One’s mind is, indeed, a grand photograph album. How precious to one it will be when one is old and may sit all day in a house by the sea and, so to say, turn the leaves. That is why one should be going about all the while in one’s vigour with an alert and an open mind.
Wives are picturesque characters, too. I mind me of my friend Billy Henderson’s new wife. Billy Henderson’s wife looks like a balloon. She’s so fat that she has busted down the arches of her feet. In order to “fight flesh” she walks a great deal. She walks a mile every day, and then takes a car back home. Her father comes over from Philadelphia once every week to see her, because she is so homesick. For months after she was married she just cried all the time, she was so homesick. She never goes to the movies. The movies make her cry. One time she saw at the movies a hospital scene. It horrified her for days. A friend of hers is about to be married. But she has told her friend that she cannot go to the wedding. Weddings always make her cry so. She just can’t read the war news; it is too terrible; it affects her so that she can’t sleep a bit. She hasn’t read any of it at all, and, she says, she has no idea who is winning the war. She takes some kind of capsules to reduce flesh, which cost six dollars for fifty. She has taken twenty-five. The extension of the draft age being spoken of, she said to Billy:
“Dearie, I’ll put you under the bed where they won’t get you.” She doesn’t want to vote, and she can’t understand why any one should want to go to poles and vote and all that kind of thing.

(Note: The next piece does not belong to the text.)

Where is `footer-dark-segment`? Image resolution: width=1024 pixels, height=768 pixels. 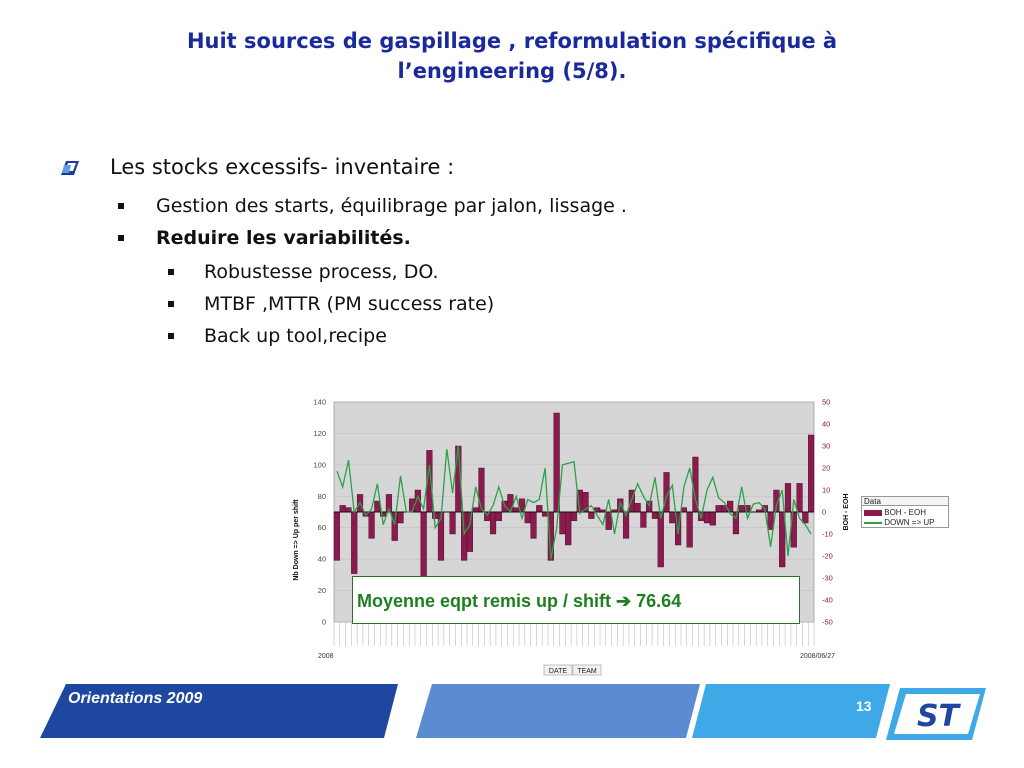 footer-dark-segment is located at coordinates (219, 711).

Billy Henderson’s wife is handsome; she is rich; she is an excellent cook; she loves Billy Henderson.
HUMOURS OP THE BOOK SHOP
The panorama before his view is the human mind. He panders to its divers follies, consults its varied wisdom. He stands umbrellaless in the rain of all its idiosyncrasies. Why has he not lifted up his voice? He, the book clerk, that lives among countless volumes of confessions! Whose daily task is to wrestle hour by hour with a living Comedie Humaine! Has the constant spectacle of so many books been astringent in its effect upon any latent creative impulse? Or has he been dumb in the colloquial sense, forsooth; a figure like Mr. Whistler’s guard in the British Museum? Sundry “lettered booksellers” of England have, indeed, given us some reminiscences of bookselling and its humours. But they were the old boys. They belonged to an old order and reflected another day. “As physicians are called ’The Faculty’ and counsellors-at-law ‘The Profession,’” writes Boswell, “the booksellers of London are called ‘The Trade.’” Let us look into this Trade as it is to-day, we said. So for a space we played we were a book clerk.